There have been some concerns raised by other clinicians that the use of templates are a ‘tick-box exercise’ (Mann et al, 2018; Morrissey et al, 2021). Standardised review templates are used widely in primary care reviews of chronic conditions to systematise care processes and to document outcomes of patient-generated reviews. The use of such templates has the potential to impact clinician interactions and conversations during the reviews, which could potentially restrict a more patient-centred approach (Mann et al, 2018; Morrissey et al, 2021). However, this was not the experience reported by the IRT in this implementation evaluation. The use of the templates to guide consultations was not found to have a negative impact on clinical reviews in this research.

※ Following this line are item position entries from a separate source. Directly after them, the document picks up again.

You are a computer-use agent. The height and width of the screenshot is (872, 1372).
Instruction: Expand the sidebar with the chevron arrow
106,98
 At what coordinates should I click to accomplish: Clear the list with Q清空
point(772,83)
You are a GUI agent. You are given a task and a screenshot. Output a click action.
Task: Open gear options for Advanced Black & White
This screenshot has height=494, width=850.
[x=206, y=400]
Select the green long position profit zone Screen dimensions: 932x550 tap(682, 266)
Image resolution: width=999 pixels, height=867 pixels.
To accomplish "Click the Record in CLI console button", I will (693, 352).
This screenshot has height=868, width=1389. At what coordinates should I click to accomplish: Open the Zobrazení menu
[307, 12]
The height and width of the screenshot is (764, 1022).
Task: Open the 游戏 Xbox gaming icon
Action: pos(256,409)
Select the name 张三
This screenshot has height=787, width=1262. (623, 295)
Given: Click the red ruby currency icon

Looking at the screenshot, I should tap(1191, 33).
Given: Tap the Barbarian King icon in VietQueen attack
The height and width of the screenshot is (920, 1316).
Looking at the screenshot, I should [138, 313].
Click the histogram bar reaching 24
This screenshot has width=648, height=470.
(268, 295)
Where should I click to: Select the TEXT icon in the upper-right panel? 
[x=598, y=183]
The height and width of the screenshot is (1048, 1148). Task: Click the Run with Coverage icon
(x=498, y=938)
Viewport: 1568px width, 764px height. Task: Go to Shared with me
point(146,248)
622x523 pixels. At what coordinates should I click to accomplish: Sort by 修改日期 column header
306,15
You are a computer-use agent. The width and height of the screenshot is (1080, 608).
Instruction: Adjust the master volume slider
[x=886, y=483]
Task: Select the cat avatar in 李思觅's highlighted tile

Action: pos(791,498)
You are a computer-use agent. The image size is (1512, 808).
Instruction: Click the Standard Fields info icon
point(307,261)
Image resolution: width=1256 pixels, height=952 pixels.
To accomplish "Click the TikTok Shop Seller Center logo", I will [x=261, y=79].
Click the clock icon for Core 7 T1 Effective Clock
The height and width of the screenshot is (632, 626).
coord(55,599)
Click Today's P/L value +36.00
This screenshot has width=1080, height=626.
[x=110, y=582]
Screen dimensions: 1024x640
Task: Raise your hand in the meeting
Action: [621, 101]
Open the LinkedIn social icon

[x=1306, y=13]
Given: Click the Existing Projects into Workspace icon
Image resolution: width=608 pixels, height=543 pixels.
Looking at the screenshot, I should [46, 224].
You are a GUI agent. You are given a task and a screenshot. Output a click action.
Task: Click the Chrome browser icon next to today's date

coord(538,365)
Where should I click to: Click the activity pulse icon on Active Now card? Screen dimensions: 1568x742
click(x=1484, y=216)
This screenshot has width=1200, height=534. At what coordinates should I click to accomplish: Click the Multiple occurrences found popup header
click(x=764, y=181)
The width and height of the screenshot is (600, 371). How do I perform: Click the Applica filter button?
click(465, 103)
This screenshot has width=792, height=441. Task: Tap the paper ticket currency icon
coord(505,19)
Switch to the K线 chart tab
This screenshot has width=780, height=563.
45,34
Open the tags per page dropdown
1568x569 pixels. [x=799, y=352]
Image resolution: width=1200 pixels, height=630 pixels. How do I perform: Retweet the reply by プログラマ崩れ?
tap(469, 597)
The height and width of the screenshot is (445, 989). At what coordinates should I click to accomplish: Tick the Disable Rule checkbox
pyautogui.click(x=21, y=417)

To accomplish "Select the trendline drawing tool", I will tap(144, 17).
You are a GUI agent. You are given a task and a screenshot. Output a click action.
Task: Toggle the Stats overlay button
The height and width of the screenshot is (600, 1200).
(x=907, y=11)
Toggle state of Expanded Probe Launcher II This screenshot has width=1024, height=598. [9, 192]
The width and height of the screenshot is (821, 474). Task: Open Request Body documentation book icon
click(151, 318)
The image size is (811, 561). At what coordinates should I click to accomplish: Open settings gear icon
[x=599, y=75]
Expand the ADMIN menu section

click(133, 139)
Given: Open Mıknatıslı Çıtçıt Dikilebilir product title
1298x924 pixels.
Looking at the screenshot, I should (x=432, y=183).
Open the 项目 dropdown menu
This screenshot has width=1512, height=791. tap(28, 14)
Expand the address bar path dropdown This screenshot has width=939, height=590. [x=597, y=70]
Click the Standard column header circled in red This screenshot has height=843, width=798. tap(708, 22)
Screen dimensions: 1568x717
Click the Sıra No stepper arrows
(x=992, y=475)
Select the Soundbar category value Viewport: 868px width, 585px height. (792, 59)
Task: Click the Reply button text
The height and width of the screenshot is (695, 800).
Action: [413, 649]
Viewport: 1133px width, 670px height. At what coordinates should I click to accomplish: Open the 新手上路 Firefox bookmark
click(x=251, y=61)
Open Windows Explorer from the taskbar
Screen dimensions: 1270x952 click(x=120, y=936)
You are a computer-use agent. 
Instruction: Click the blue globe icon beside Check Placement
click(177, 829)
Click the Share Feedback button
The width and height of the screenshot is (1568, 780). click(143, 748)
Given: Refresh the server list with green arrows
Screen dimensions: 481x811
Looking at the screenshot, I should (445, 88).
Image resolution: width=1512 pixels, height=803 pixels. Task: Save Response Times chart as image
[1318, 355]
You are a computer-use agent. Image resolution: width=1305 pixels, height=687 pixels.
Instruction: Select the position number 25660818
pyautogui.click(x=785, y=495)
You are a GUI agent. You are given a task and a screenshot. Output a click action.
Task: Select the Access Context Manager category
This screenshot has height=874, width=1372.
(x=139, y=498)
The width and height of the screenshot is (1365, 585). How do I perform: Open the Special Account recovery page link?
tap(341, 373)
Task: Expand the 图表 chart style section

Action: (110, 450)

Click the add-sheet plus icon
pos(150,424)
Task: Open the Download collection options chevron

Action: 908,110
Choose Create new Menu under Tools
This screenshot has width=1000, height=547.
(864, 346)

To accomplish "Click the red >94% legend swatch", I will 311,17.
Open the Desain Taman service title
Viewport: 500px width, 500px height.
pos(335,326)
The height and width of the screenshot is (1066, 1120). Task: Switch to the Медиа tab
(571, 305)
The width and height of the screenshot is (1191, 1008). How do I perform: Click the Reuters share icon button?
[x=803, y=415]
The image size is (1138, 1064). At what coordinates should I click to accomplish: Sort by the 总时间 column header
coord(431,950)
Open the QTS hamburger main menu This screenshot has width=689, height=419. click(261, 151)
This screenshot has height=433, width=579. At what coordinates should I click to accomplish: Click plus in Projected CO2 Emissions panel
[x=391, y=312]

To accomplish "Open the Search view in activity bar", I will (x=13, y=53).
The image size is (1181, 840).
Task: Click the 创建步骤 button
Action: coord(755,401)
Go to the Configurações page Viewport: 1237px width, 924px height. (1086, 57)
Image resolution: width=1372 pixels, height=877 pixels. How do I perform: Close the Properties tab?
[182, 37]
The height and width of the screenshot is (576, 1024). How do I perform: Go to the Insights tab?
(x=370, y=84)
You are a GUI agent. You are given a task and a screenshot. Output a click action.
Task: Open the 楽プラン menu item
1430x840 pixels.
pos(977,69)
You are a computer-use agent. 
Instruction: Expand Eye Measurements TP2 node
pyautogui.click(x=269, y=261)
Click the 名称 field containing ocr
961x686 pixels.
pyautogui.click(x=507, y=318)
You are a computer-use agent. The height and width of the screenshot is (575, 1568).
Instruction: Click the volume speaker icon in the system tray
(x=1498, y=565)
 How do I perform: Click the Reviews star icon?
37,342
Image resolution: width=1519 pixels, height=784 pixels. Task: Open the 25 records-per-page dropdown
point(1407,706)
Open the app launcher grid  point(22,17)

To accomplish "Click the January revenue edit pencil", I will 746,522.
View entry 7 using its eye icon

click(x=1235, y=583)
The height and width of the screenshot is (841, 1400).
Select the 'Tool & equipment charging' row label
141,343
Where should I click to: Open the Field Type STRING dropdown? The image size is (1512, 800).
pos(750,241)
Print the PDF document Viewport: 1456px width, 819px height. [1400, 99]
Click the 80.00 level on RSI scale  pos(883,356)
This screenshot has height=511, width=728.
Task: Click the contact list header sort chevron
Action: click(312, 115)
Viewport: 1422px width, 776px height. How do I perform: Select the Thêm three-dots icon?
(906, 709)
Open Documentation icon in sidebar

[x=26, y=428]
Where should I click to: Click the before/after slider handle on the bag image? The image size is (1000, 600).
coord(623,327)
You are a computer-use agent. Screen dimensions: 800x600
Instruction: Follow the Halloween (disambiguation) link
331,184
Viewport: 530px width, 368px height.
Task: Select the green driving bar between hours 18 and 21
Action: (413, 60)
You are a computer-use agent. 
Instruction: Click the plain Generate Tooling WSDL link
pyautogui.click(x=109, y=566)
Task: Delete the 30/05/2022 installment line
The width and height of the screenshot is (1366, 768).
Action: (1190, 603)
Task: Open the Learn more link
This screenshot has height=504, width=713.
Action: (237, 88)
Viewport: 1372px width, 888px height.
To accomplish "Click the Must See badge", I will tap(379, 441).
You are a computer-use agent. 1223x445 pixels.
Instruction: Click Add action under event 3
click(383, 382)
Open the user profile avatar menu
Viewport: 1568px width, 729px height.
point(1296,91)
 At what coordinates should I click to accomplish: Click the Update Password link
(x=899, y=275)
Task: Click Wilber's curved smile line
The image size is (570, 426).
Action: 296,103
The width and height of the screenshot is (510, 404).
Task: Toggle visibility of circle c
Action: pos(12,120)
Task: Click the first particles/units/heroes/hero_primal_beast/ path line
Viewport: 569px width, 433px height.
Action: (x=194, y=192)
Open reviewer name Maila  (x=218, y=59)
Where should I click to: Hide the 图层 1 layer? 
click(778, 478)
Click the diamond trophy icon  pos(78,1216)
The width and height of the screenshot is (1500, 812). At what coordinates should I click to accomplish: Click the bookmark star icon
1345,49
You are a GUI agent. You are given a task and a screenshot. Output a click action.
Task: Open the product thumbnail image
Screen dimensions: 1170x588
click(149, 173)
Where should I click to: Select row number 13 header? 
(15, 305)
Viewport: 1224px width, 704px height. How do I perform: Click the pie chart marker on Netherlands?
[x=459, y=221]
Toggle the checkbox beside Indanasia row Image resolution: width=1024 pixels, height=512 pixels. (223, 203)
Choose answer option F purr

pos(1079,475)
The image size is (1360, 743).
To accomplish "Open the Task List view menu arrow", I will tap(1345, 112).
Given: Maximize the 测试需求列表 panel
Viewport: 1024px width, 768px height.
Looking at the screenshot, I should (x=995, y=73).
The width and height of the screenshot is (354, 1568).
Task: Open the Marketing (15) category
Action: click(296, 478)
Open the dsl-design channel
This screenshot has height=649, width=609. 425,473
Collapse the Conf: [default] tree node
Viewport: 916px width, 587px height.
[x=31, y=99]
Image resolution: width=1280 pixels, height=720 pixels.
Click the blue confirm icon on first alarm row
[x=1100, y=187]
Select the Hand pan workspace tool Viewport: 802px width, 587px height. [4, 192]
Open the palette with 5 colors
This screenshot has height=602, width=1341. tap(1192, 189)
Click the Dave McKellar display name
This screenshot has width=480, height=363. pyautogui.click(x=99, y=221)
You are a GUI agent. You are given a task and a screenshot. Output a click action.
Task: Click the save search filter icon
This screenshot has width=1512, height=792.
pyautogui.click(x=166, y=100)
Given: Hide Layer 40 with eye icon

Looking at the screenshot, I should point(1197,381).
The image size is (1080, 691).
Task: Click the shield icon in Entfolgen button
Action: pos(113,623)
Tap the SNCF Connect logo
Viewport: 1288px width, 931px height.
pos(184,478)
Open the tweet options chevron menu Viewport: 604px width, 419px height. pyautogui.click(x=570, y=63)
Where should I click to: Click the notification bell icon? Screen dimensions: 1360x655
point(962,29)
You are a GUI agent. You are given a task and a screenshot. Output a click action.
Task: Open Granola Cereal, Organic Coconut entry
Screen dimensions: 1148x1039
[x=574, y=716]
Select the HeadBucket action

It would be interesting to understand whether other respiratory nursing teams have adopted guideline-based templates in their services during the pandemic and if so, whether they found similar outcomes. This is an area for future research.
Conclusion
In this qualitative research evaluation, the templates were intentionally designed to facilitate guidelines-based care by the IRT. The IRT reported that the use of the templates had no negative impacts on clinical autonomy, patient/professional relationships or patient-centred care. They reduced variation and standardised practice in the IRT service. With the advent of the SARS-CoV-2 pandemic and beyond, introducing a structured review template has facilitated more remote reviews with care outcomes reported to be equivalent to in-person care. Remote reviews support environmental sustainability, the delivery of person-centred care and, additionally, can be cost-effective due to reduced travel and providing care in patients' homes. The continued use of the templates in the IRT's practice 3 years on from their introduction is an indication that this has been a service improvement for the IRT, with many positive outcomes. The templates may benefit other respiratory teams should they wish to adopt them.